-- EXERCISE INPUT follows --

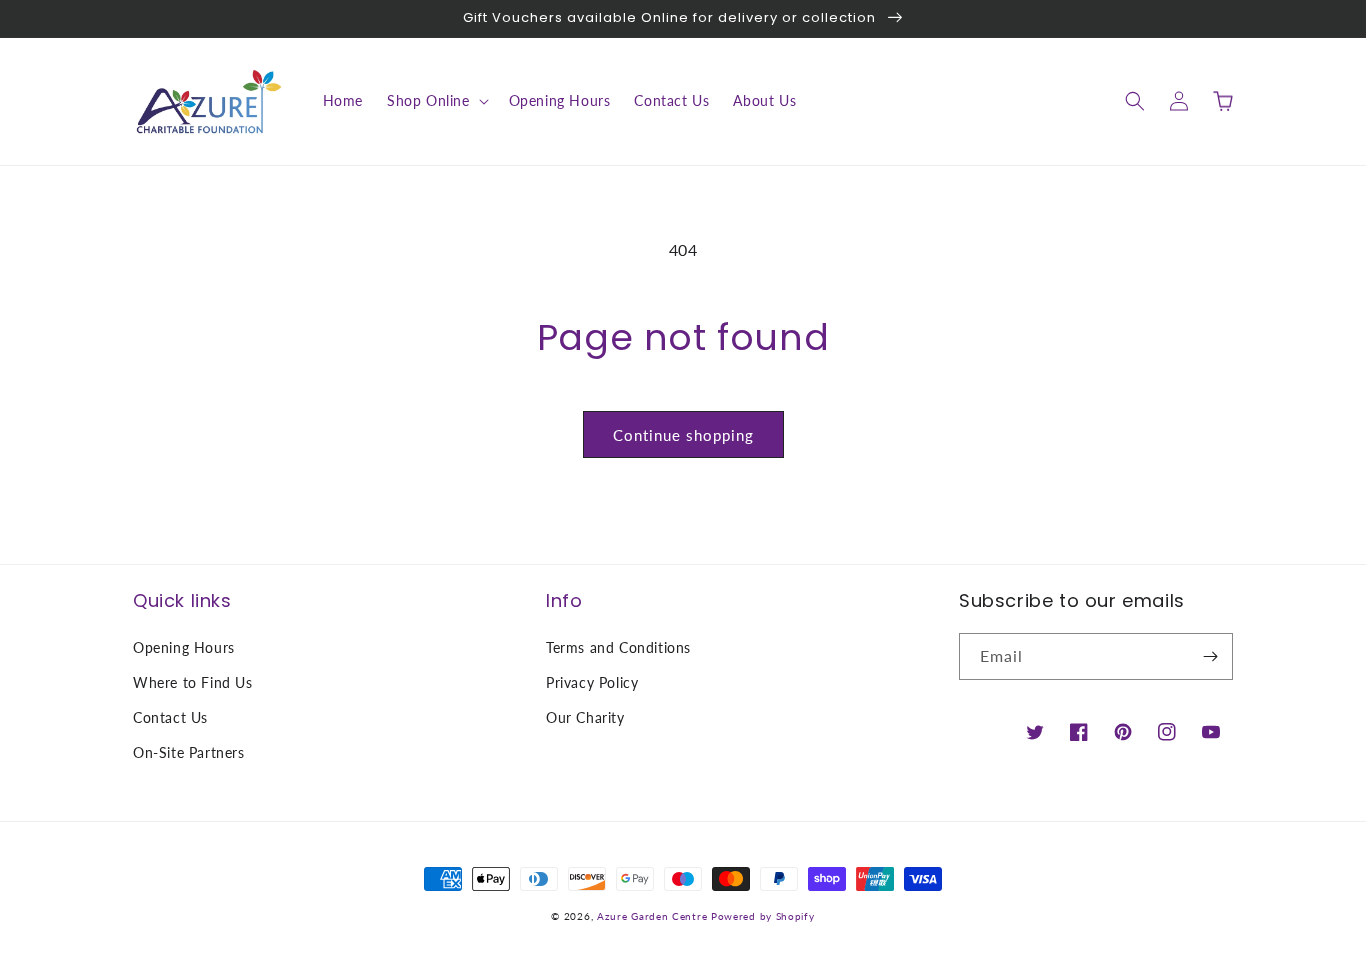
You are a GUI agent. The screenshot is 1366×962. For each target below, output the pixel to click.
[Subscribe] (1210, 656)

-- EXERCISE INPUT concluded --
-- EXERCISE INPUT follows --

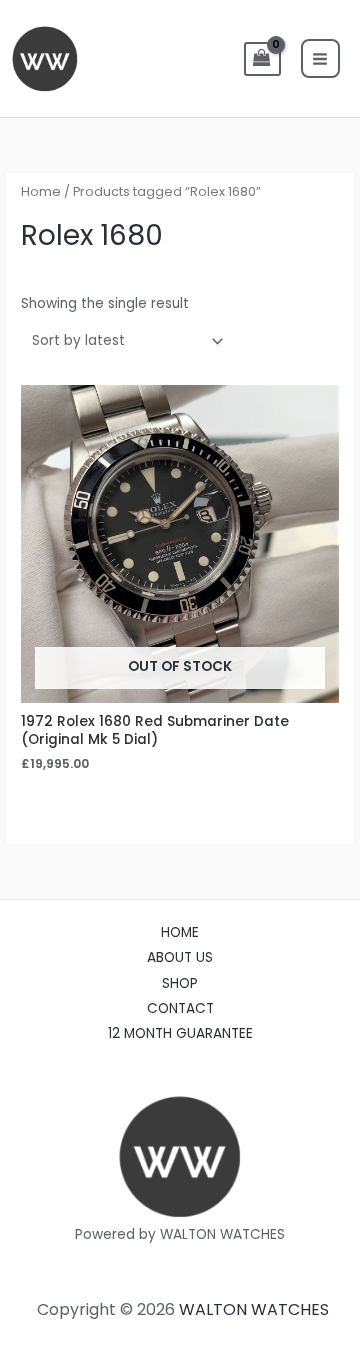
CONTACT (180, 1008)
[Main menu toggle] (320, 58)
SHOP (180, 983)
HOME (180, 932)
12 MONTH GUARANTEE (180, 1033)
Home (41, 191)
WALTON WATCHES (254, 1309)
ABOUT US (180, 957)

-- EXERCISE INPUT concluded --
-- EXERCISE INPUT follows --

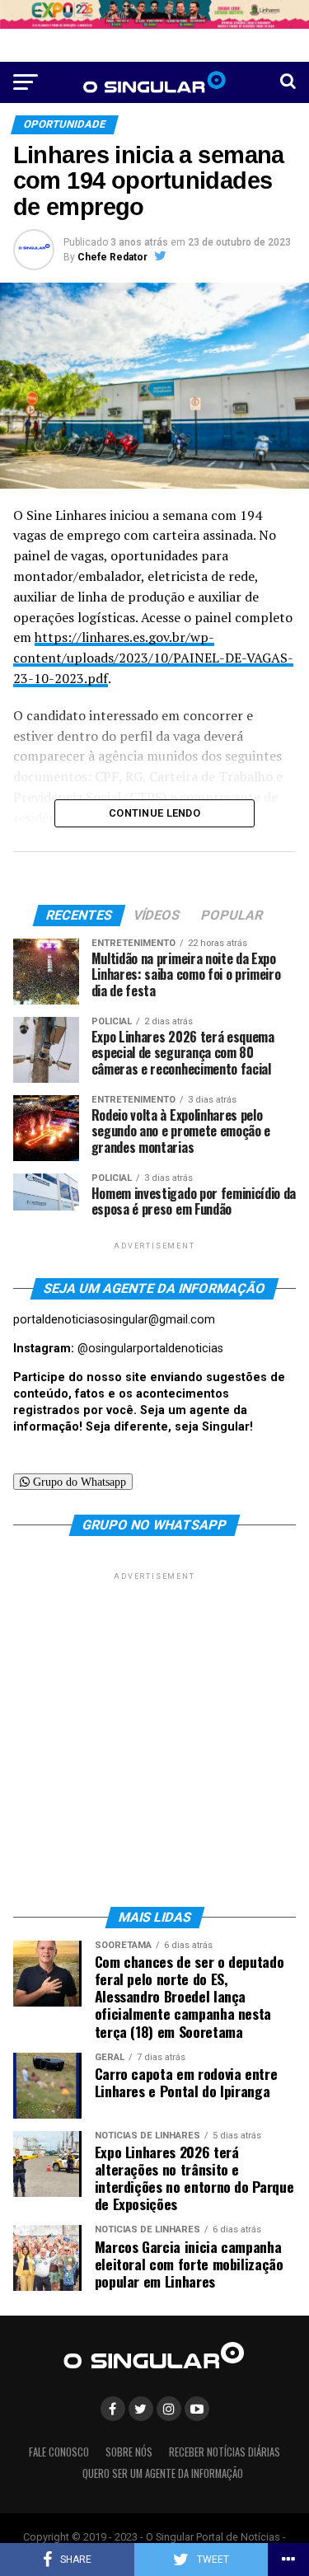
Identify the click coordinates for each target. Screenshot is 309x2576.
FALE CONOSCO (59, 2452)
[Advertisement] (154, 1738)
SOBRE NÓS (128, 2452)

-- EXERCISE INPUT concluded --

__WORK INSTRUCTION__: The lines you need are those with the word "each"; list them from the entries.

__RESPONSE__:
You are a GUI agent. The screenshot is 1366×962. For each target below, output the pixel to click.
Identify the click coordinates for each target. Screenshot is 309x2576.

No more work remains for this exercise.